Think of it this way. Let’s take a small income property, say a fourplex. A quick way to figure the value of a fourplex or a duplex or triplex is to take the NOI [net operating income] and multiply by 10 or 12, the going rate here in Southern California.
So for example, a fourplex has four equal units and each is rented for $1000. Monthly income is $4000 and yearly income is therefore $48,000. The owner pays water and garbage collection for a total of $300 per month or $3600 per year. The taxes and insurance amount to $5000 per year and repairs about $2000. Subtracting these expenses from the income of $48,000 gives us the net operating income of $37,400. Multiply that by 10 and the value of the property is $370,400.

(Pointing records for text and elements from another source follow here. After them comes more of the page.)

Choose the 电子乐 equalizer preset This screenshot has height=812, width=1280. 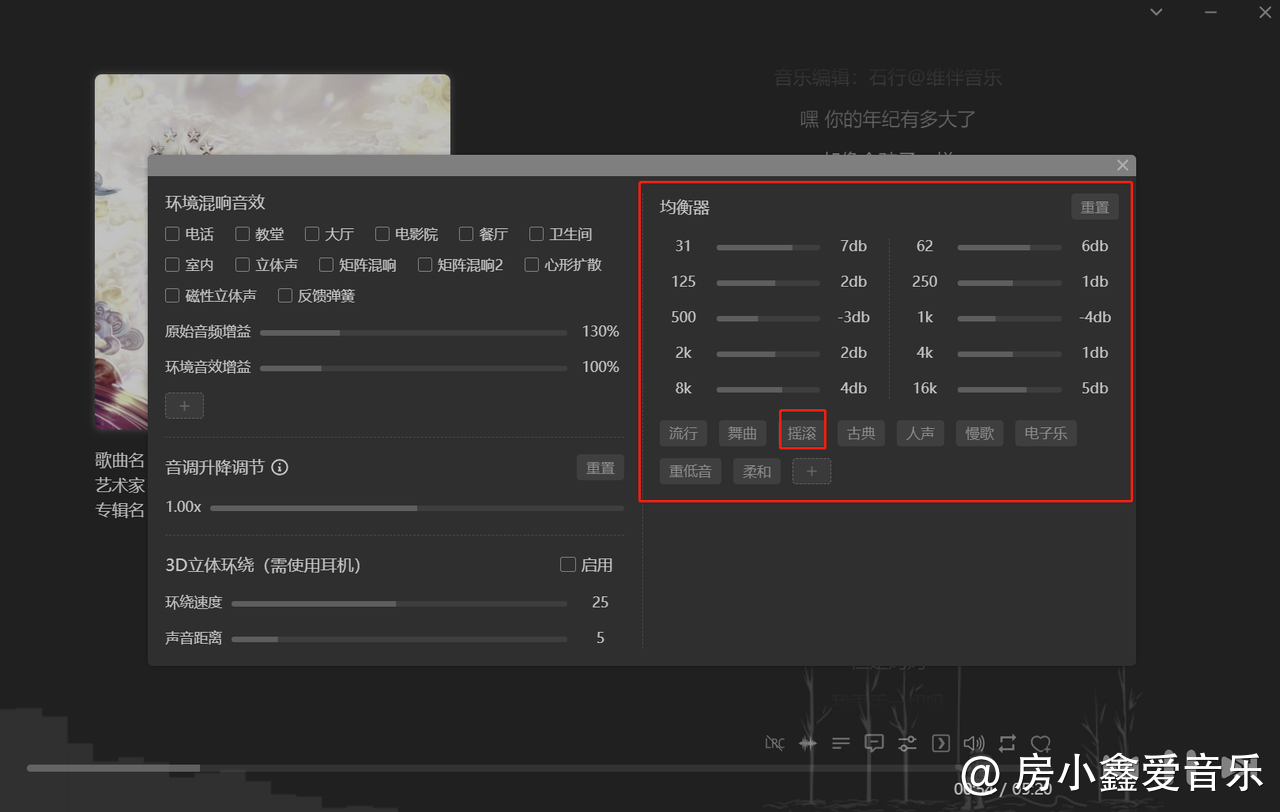[1045, 433]
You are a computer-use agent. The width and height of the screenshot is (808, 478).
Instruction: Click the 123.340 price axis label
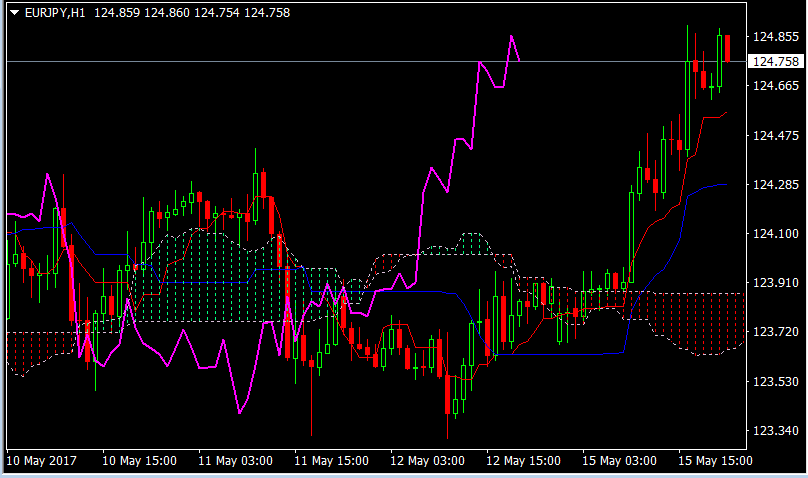coord(776,431)
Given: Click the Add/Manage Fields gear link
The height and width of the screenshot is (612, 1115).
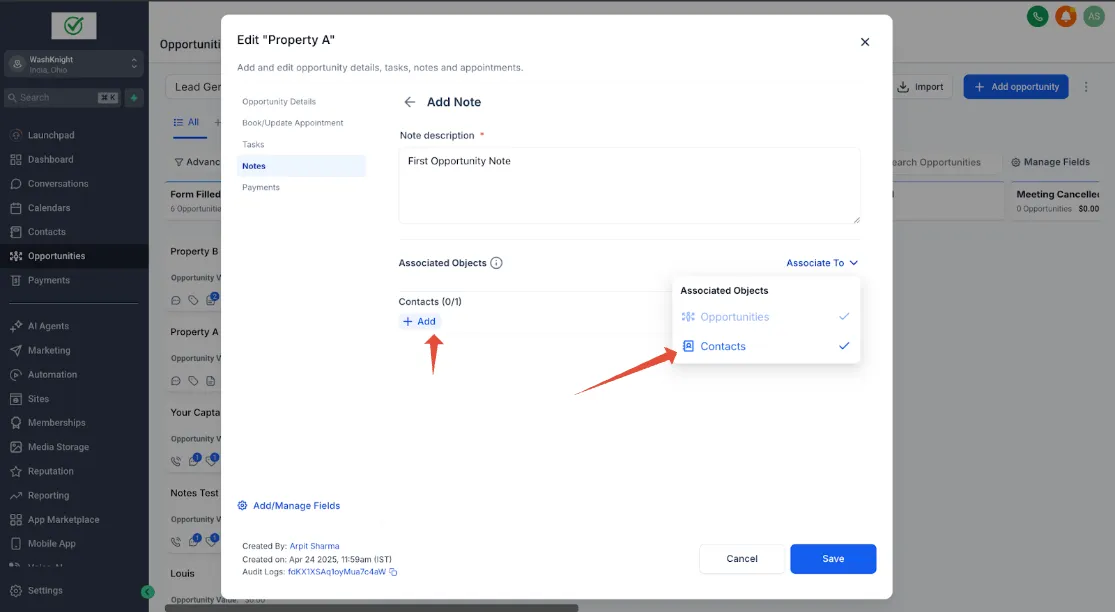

Rents have been going up all over the country and especially here in Los Angeles, so it’s time to raise the rent to current market rates. Each unit will now rent for $1100. Yearly income becomes $52,800 and, assuming expenses stay the same, the NOI $42,200. Multiply that by 10 and the value of the property is now $420,200. Magic. Pure magic.
For every extra dollar in increased rent, the value of the property goes up $10. This is truly magic math. Almost all the gains are passive. This kind of math is much more favorable than paycheck math, small business math or stock investing math.
In the above example, the owners have not only increased the value of their property, but are also receiving a monthly income of $3500. If the property also has a mortgage, not included in the NOI, the tenants are paying that mortgage, not the owner.
Many owners of income property fail to keep their rents at market rates. Now you can see why this is potentially catastrophic in the event that they wish to sell the property, take cash out of the property or refinance. Unless the rents are kept at market, the value of the property does not increase.